The only reason 'coddling' your players will lead to them being uninterested is if you're a shit GM who can't make the world, events and NPCs compelling in their own right. All you're doing is showing exactly why death is a crutch used by bad GMs.

If there is not a challenge (not necessarily death) to the game you might as well be reading them you shit unfinished novel and save them from long battles they know they win. If you don't kill players of at least occasionally you are also a shit GM.

How in the living fuck does any of that make sense? Or have any relation to what I actually said?

The challenge, and the danger? Comes from their ability to interact with things in the world. To shape events for the better, or to fail and see them turn for the worse.

The entire fucking point that you seem to be missing is that it's possible for players to lose without them having to die, and that being able to do so just makes things more interesting.

I too cull my players. Once every so often I invite one over for a solo session and two hours later they're under the floorboards. Only thing I really worry about is the foundation.

This is the whole problem with D&D. 'We've always done it this way, so we'll keep doing it' isn't rational, it's just clinging to familiarity. You need to ask yourselves why you do things, and if there's a better way.

Killing PC is now only a d&d tradition?

Well, it certainly started there, and old school D&D types seem to be the people most prone to killer GM tendencies.

you have autism see a doctor

What a compelling argument

>old school D&D types seem to be the people most prone to killer GM tendencies.

Actually, old school D&D has this weird difficulty curve in that the most dangerous levels are typically the first few. If you can level up and play intelligently, you will typically not lose PCs very often.

The biggest killers, provided the DM isn't a total dick (which is a problem you resolve outside of the game like adults) tend to be off of enemies winning surprise rolls and getting off a perfect alpha strike.

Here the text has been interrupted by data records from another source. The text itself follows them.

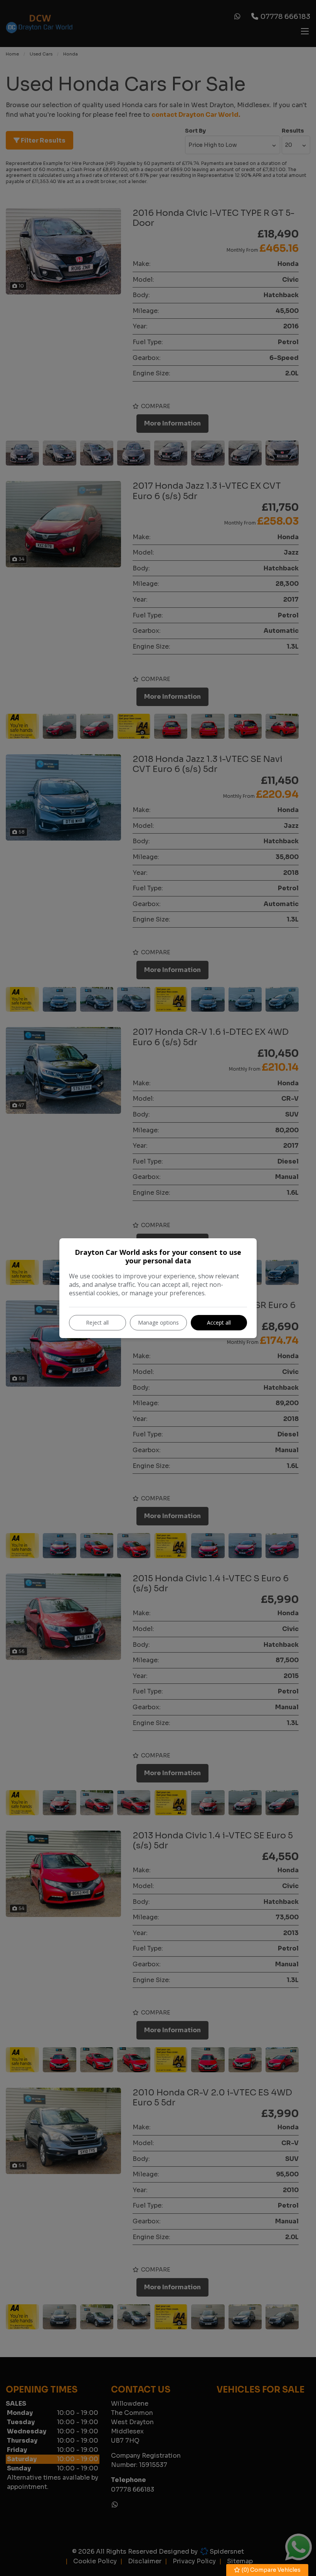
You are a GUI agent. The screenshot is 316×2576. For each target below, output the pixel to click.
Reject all (97, 1322)
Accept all (219, 1322)
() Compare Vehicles (270, 2569)
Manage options (158, 1322)
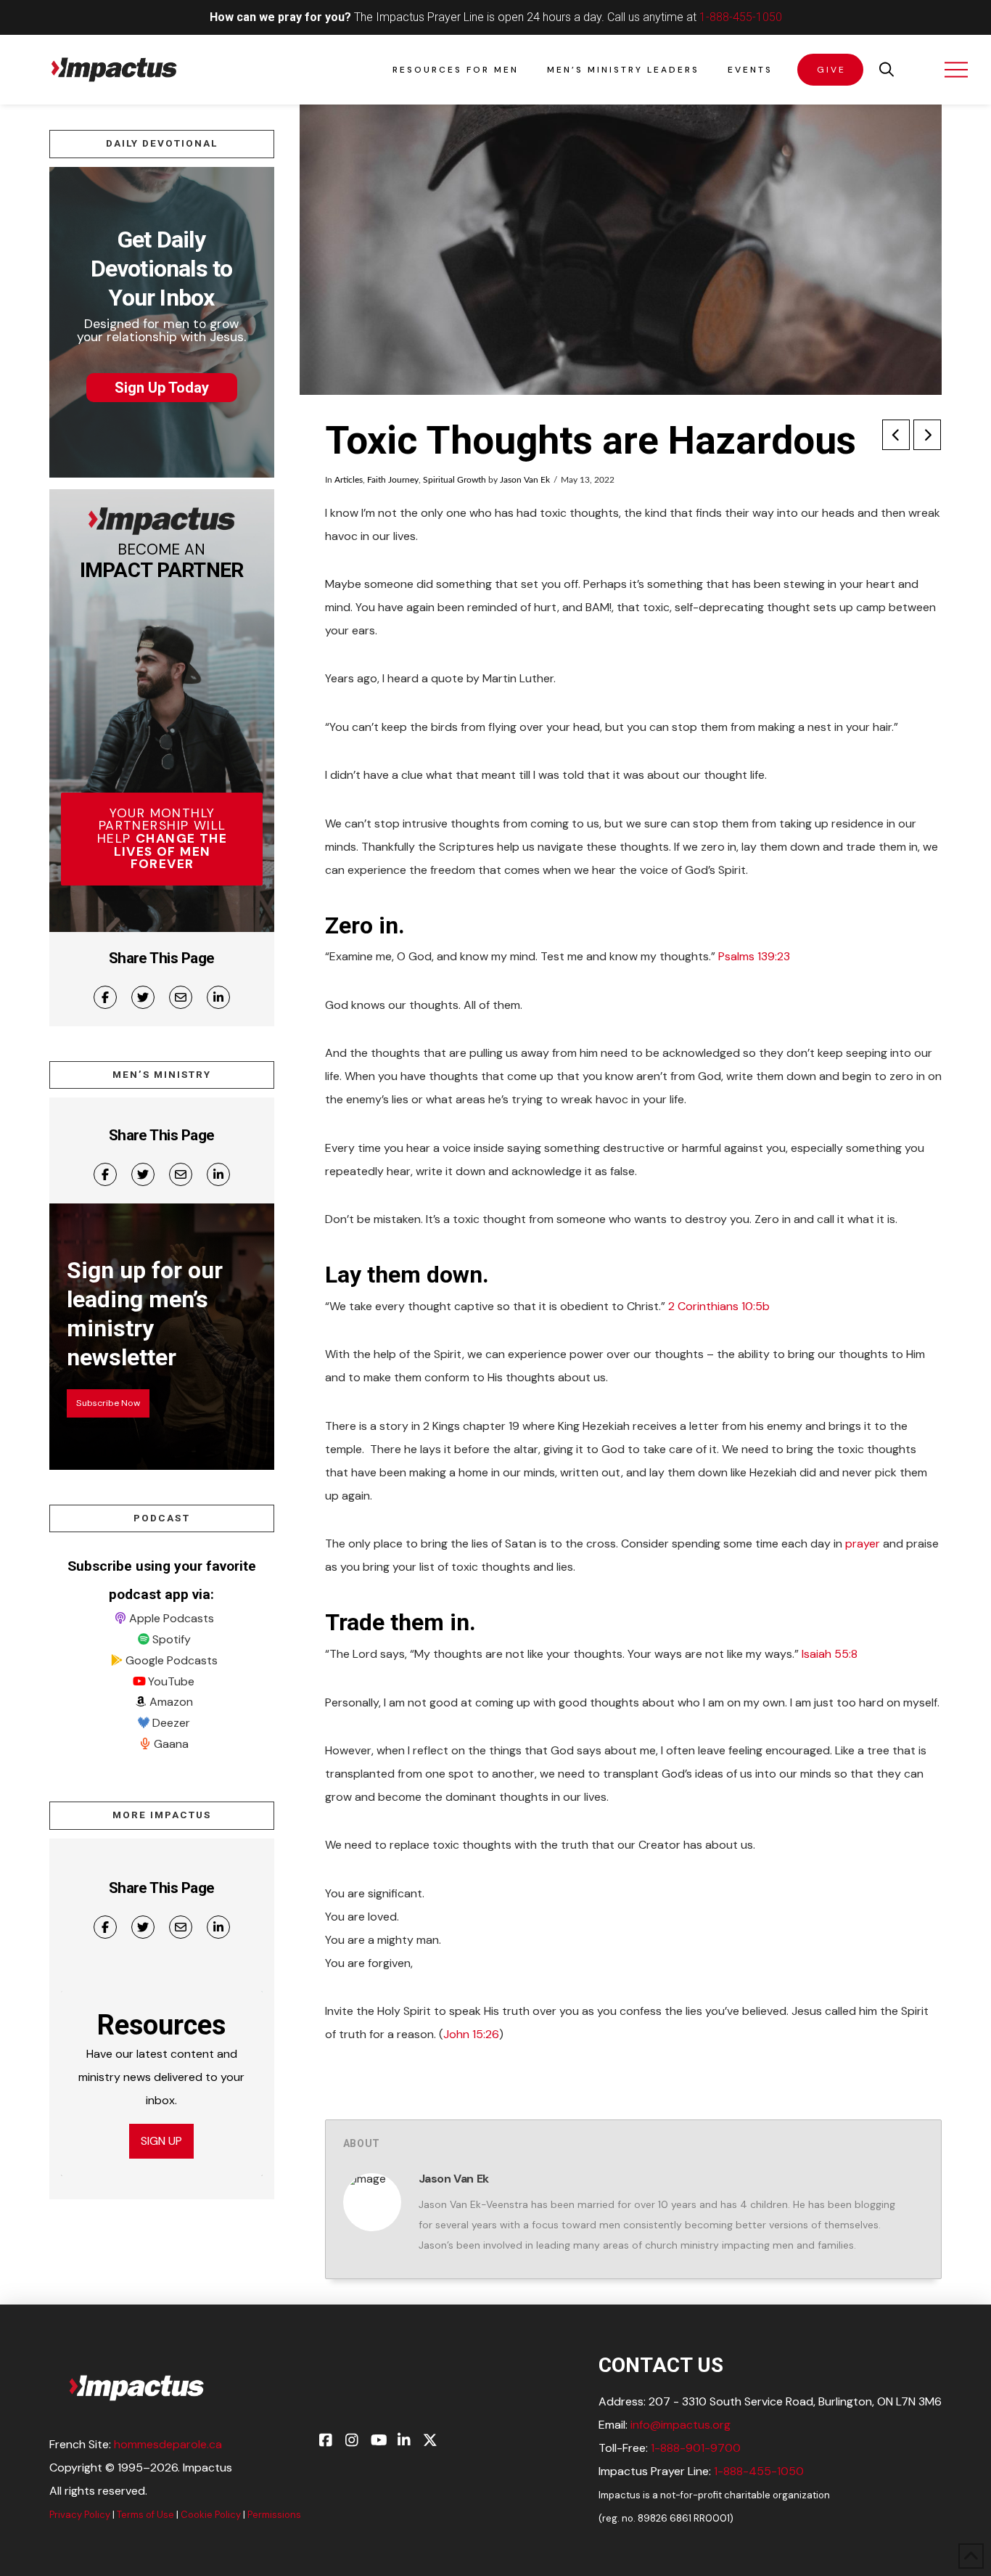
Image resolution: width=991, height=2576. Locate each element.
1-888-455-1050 (740, 17)
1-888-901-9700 (696, 2448)
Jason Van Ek (525, 479)
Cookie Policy (211, 2514)
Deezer (171, 1722)
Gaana (171, 1743)
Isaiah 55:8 (830, 1653)
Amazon (171, 1701)
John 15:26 (471, 2034)
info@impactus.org (680, 2424)
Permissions (274, 2514)
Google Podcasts (172, 1660)
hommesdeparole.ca (168, 2444)
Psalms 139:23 (754, 956)
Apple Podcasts (171, 1618)
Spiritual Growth (454, 479)
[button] (886, 69)
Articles (348, 479)
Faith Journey (393, 479)
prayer (862, 1543)
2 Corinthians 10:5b (719, 1306)
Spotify (171, 1639)
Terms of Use (145, 2514)
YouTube (171, 1681)
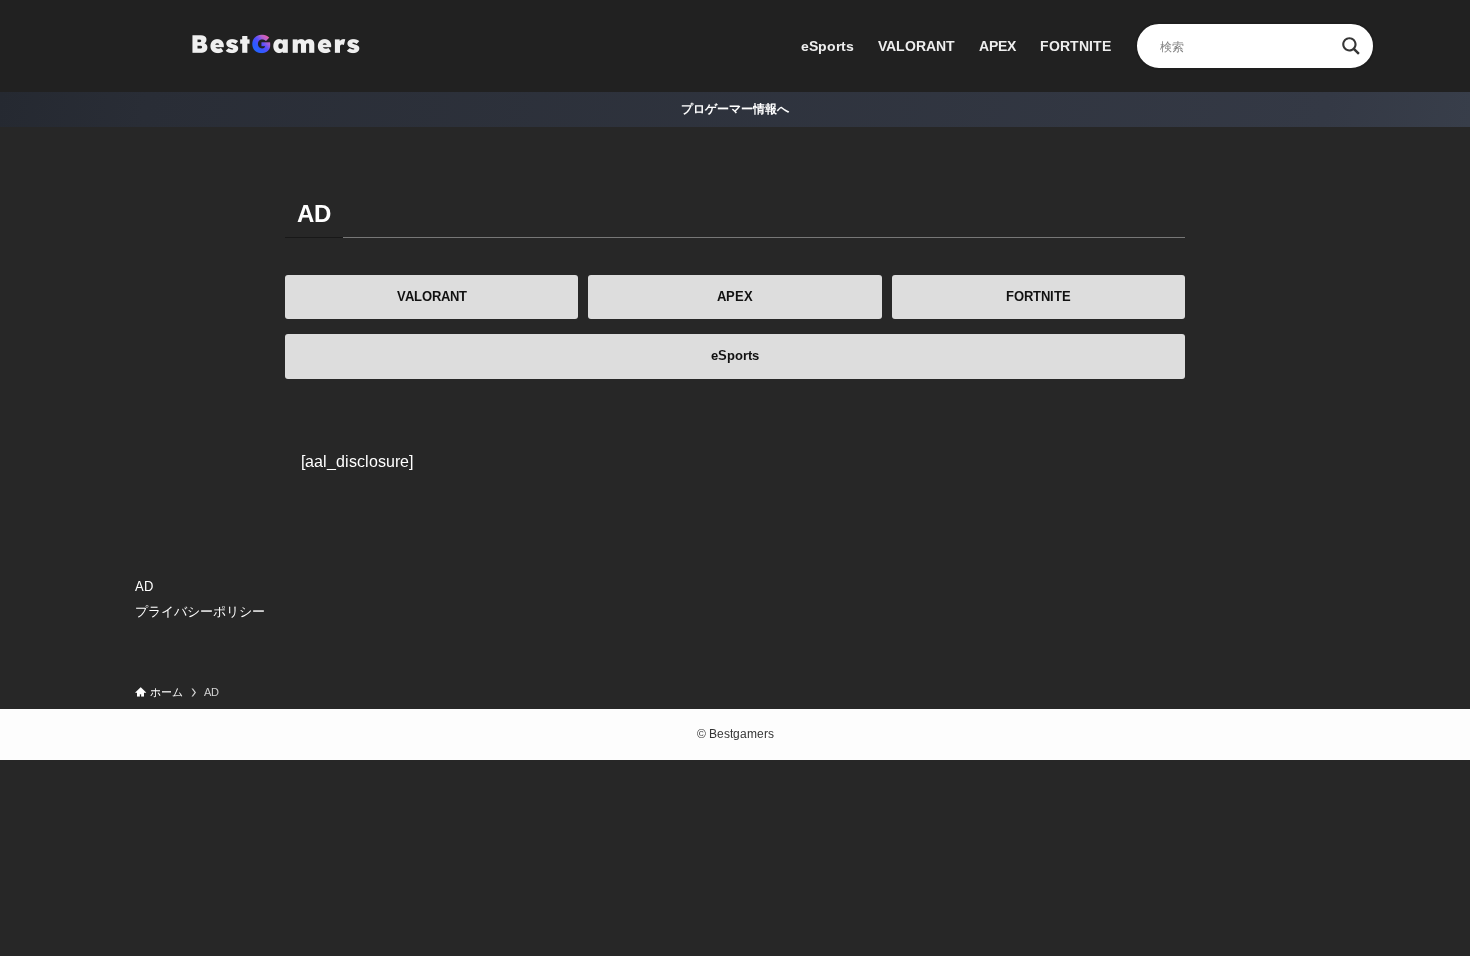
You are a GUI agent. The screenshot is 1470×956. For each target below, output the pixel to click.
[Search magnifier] (1351, 46)
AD (144, 586)
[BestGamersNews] (275, 46)
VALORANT (432, 296)
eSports (735, 355)
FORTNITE (1038, 296)
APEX (735, 296)
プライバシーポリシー (200, 611)
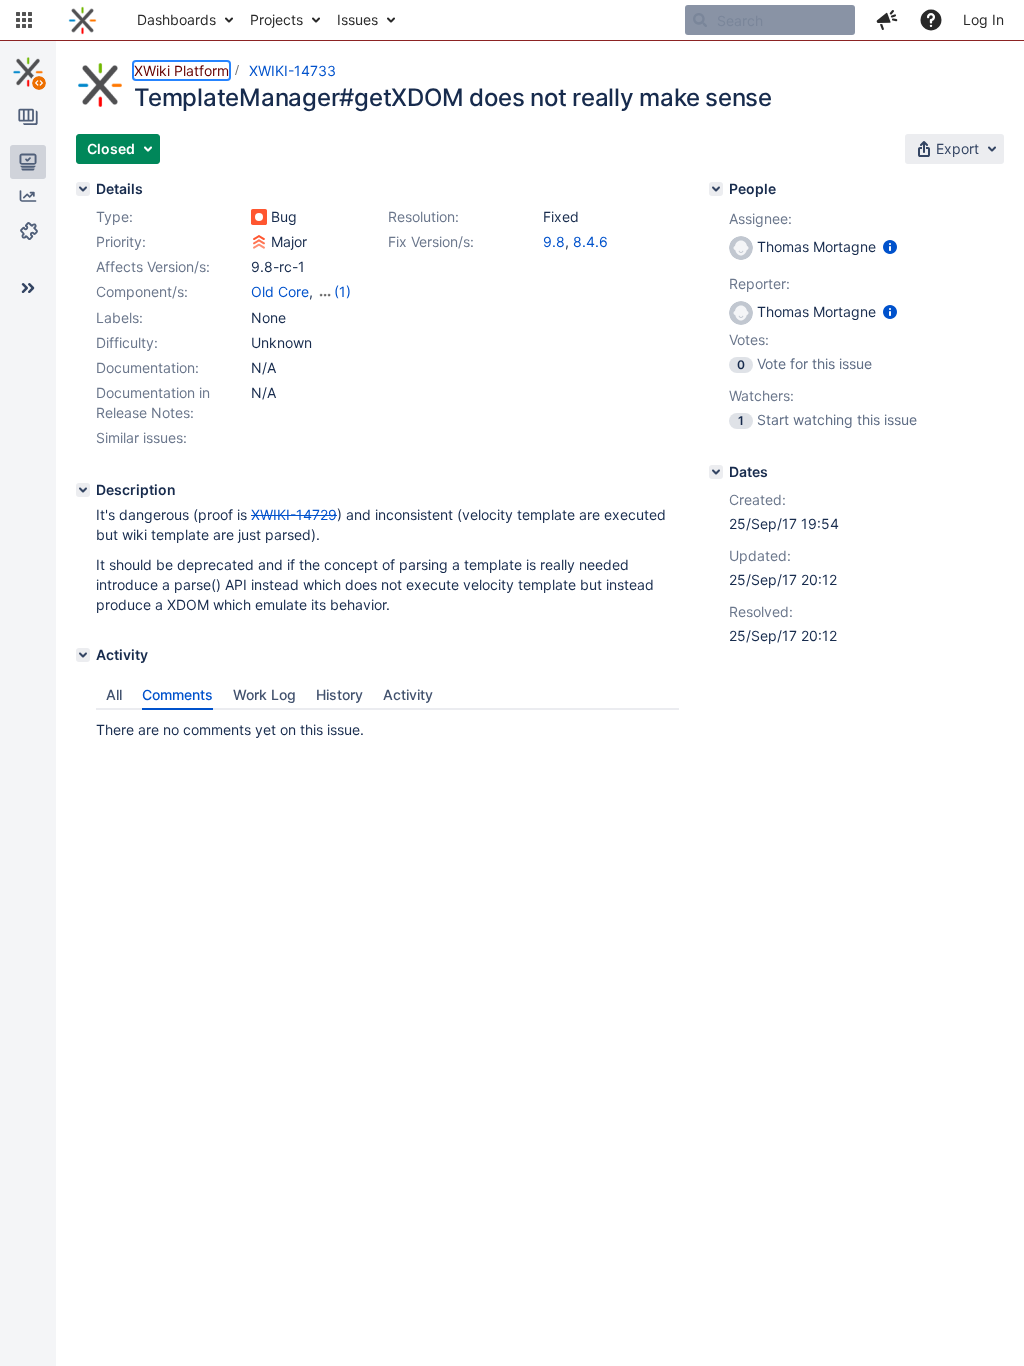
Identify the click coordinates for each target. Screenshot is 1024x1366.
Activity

It tends to be impersonal; DM's dice are hot, rather than DM "rock falls" fiat. Furthermore, death can be laughed off, because PC creation is fast.

Man, finishing off a threat after he is down is really fast. The only reasons for enemies not to kill PCs who might be fighting to kill them is if they are really short on time, stupid or just arrogant. Even if you're not killing them, you'd at least break their arms and legs and ensure they're never a threat again.

The only ways to remove death from equation is to play games that are very little combat based and that is not what most people want.

But that's not implicitly true, it relies on a lot of assumptions you're making to justify it. It isn't a default or inherent thing, it's a choice you're making as the GM. And you could also choose to do things differently.

How do you make combat not result in death with a defeat?
You have to remove most animals, monsters, mindless beings and pretty much anything that's not a sentinent beings PCs can talk to. Then you can't have them be fighting in a war, guarding something that can't defend itself, dealing with criminals, etc.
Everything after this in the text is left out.